### What you need to do
Please count the lines in the records below that contain the string "description" and reply with only that number.

### Records to process
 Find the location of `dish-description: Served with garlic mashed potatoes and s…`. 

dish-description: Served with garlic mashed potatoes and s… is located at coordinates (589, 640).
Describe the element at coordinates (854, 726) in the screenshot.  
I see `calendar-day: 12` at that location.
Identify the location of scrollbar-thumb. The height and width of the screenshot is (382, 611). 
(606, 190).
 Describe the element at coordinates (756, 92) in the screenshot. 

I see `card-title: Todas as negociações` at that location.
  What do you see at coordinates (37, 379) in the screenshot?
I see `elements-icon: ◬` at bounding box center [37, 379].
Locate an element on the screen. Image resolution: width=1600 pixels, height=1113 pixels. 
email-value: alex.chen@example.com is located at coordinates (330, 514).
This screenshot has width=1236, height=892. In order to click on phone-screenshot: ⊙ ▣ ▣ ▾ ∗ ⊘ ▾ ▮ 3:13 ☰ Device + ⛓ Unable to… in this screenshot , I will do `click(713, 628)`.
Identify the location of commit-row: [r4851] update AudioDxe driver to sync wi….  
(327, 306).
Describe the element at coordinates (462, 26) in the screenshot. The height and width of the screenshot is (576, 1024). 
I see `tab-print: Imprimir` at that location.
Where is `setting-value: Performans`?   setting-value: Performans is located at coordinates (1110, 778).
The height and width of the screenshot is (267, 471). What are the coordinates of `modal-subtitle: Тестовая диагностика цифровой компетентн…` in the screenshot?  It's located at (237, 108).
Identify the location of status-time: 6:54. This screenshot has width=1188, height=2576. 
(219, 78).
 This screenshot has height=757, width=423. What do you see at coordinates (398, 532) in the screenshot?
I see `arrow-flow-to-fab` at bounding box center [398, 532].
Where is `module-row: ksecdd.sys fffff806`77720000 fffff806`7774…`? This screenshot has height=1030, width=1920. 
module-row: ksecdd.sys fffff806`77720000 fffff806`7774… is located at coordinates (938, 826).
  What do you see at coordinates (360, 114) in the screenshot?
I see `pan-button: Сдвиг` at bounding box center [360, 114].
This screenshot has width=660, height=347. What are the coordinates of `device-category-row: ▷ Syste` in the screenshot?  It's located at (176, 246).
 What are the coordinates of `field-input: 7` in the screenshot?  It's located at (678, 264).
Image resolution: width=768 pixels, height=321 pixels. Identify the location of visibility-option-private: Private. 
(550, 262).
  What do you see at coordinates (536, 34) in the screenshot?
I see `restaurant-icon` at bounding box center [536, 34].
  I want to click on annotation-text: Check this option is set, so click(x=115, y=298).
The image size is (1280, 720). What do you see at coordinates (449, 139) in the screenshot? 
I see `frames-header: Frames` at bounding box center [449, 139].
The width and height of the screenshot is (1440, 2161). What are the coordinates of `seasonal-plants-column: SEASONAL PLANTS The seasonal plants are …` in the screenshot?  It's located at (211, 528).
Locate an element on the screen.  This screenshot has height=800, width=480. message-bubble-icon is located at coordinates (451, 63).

### Task response
2